### Material provided

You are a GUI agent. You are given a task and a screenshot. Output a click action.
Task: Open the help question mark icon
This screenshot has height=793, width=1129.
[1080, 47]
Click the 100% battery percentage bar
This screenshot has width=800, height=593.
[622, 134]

### Task to carry out
Your task is to print all of the records exactly.

### Reply
You are a GUI agent. You are given a task and a screenshot. Output a click action.
Task: Open the help question mark icon
This screenshot has height=793, width=1129.
[1080, 47]
Click the 100% battery percentage bar
This screenshot has width=800, height=593.
[622, 134]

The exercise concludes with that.